Methods: Literature searches of PubMed, Embase, and Scopus were conducted on July 12, 2019, to include articles written in the English language with no constraints on publication date. To be included in the analysis, articles had to report the prognostic impact of skeletal muscle mass measured radiologically at the C3 or L3 vertebral level in HNC patients; hazard ratios (HRs) for OS; 95% confidence intervals (CIs); be from a clinical trial, cohort, or case-control study; and have English full-text availability. Articles were reviewed in consensus by two reviewers, with disagreements reviewed by a third reviewer. Preferred Reporting Items for Systematic Reviews and Meta-Analyses and Meta-analysis Of Observational Studies in Epidemiology Checklist guidelines were used for reporting. Study quality assessment was performed using Quality In Prognosis Studies tool. The random-effects DerSimonian and Laird method was used for meta-analysis.

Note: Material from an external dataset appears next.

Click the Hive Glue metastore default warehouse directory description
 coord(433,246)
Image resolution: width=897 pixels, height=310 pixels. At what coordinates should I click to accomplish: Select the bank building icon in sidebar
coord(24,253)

Results: Ten articles, nine retrospective and one prospective, were included in this meta-analysis (n = 2,181 patients). Significant differences were found in OS for HNC patients with sarcopenia (HR = 1.98; 95% CI: 1.64-2.39; P < .00001). No heterogeneity was detected in either the overall or subgroup analyses.

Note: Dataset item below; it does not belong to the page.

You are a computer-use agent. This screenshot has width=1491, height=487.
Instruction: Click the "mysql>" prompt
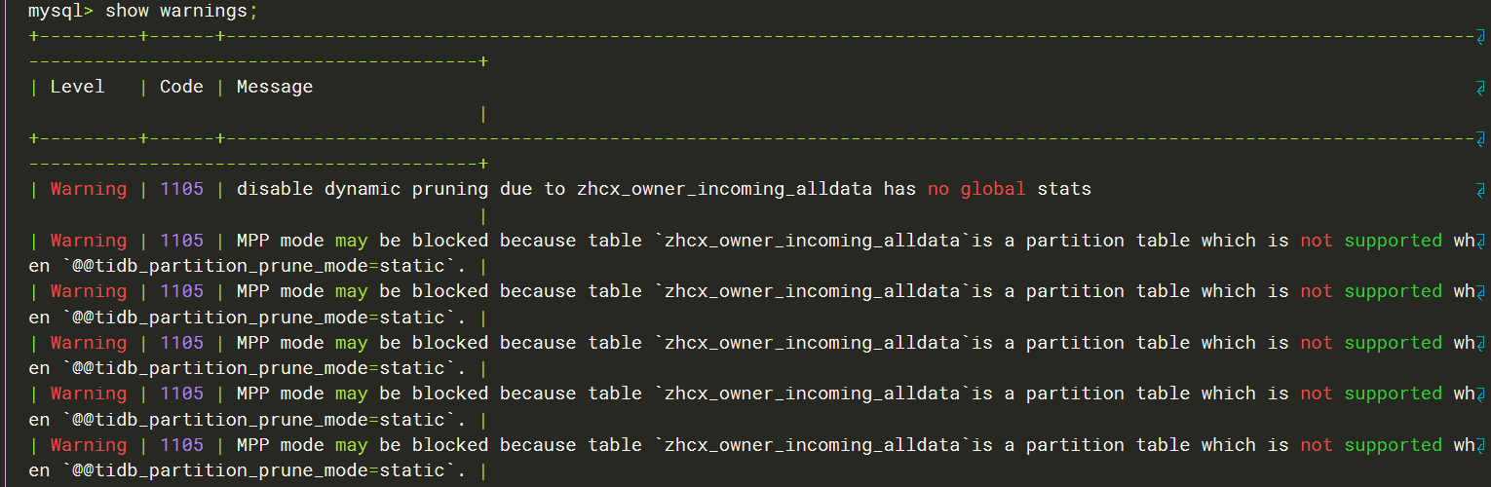[60, 12]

Conclusions: Radiologically defined sarcopenia is a negative predictor of OS in patients with HNC. Early detection of sarcopenia in cancer patients may help guide nutritional and adjuvant support to improve treatment outcomes.
Level of evidence: NA Laryngoscope, 131:333-341, 2021.
Keywords: Head and neck; radiology; sarcopenia; statistics; survival.
© 2020 The American Laryngological, Rhinological and Otological Society, Inc.